CHERYL LINTON ROBINSON, Plaintiff, v. ISLAND TIME WATERSPORTS CARIBBEAN LLC d/b/a DAYDREAMER SAILING, Defendant.

JOHN P. FISCHER, ESQ. KAREEM L. TODMAN, ESQ. FISCHER REDAVID, PLLC ST. THOMAS, VI 00804 FOR CHERYL LINTON ROBINSON ADAM N. MARINELLI, ESQ. BOLTNAGI, PC ST. THOMAS, VI 00802 FOR ISLAND TIME WATERSPORTS (CARIBBEAN) LLC


JOHN P. FISCHER, ESQ. KAREEM L. TODMAN, ESQ. FISCHER REDAVID, PLLC ST. THOMAS, VI 00804 FOR CHERYL LINTON ROBINSON

ADAM N. MARINELLI, ESQ. BOLTNAGI, PC ST. THOMAS, VI 00802 FOR ISLAND TIME WATERSPORTS (CARIBBEAN) LLC

MEMORANDUM OPINION

ROBERT A. MOLLOY, CHIEF JUDGE

BEFORE THE COURT is Defendant Island Time Watersports (Caribbean), LLC d/b/a Daydreamer Sailing's Motion to Dismiss (Mot.) (ECF No. 9), filed on January 13, 2024. Plaintiff filed a response in opposition to the said motion on February 9, 2024, (see ECF No. 13), and Defendant filed a reply thereto on March 1, 2024. See ECF No. 15. This matter is ripe for adjudication. For the reasons stated below, the Court will grant the motion.

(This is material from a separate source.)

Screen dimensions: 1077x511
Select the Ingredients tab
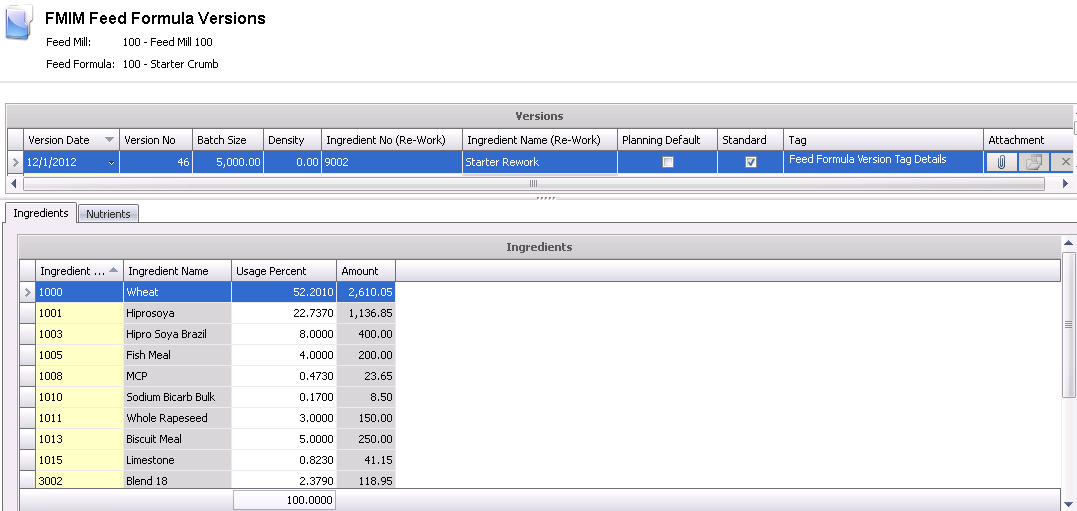(x=41, y=213)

I. FACTUAL AND PROCEDURAL BACKGROUND

This case arises out of alleged injuries to Plaintiff during an excursion aboard a vessel owned and operated by Defendant. Complaint (Compl.) (ECF No. 1) at ¶¶ 3, 4, 10. Specifically, Plaintiff alleges that “[o]n or about August 16, 2022, the plaintiff was a passenger on a Daydreamer Sailing vessel for an excursion for a family reunion.” Id. at ¶ 4. Plaintiff further alleges that after sailing along in the ocean, the vessel anchored, and the “crew brought floating devices, flippers and snorkeling equipment for passengers to use ....” Id. At ¶¶ 5, 6. According to Plaintiff, she chose snorkel gear and

“[s] at down on the top boat step of the Daydreamer Sailing vessel to put on the flippers. After the flippers were on both feet, Plaintiff was easing her way down the ladder in order to get into the water.
9. Plaintiff had just gotten her feet on the ladder when she grabbed a hold of the rails while simultaneously trying to stand so she could descend the water.
10. Plaintiff's hand was stuck on the ladder and her finger was caught on the ladder which crushed her finger tighter and tighter.
Id. at ¶¶ 6, 8-10.

Plaintiff asserts one count against Defendant styled as negligence and/or gross negligence. Id. at 3-4. Defendant moves to dismiss the matter for failing to state a claim upon which relief can be granted. See Mot. at 1; Defendant Island Time Watersports (Caribbean), LLC's Memorandum of Law in Support of its Motion to Dismiss (Mem.) (ECF No. 10) at 1-3.

II. LEGAL STANDARD

A complaint may be dismissed for “failure to state a claim upon which relief can be granted.” Fed.R.Civ.P. 12(b)(6). When reviewing a motion to dismiss brought pursuant to Federal Rule of Civil Procedure 12(b)(6), the Court construes the complaint “in the light most favorable to the plaintiff." In re Insurance Brokerage Antitrust Litig., 618 F.3d 300, 314 (3d Cir. 2010). The Court must accept as true all the factual allegations contained in the complaint and draw all reasonable inferences in favor of the non-moving party. Alston v. Parker, 363 F.3d 229, 233 (3d Cir. 2004). “In deciding a Rule 12(b)(6) motion, a court must consider only the complaint, exhibits attached to the complaint, matters of public record, as well as undisputedly authentic documents if the complainant's claims are based upon these documents.” Mayer v. Belichick, 605 F.3d 223, 230 (3d Cir. 2010). See also Ainger v. Great Am. Assur. Co., Civil Action No. 2020-0005, 2022 U.S. Dist. LEXIS 171487, at *6 (D.V.I. Sept. 2022) (“At the Rule 12(b)(6) stage, ‘courts generally consider only the allegations contained in the complaint, exhibits attached to the complaint and matters of public record.' . . . However, courts may also consider ‘an undisputedly authentic document that a defendant attaches as an exhibit to a motion to dismiss if the plaintiff's claims are based on the document.'" (quoting Pension Ben. Guar. Corp. v. White Consol. Indus., Inc., 998 F.2d 1192, 1196 (3d Cir. 1993)) and (collecting cases))).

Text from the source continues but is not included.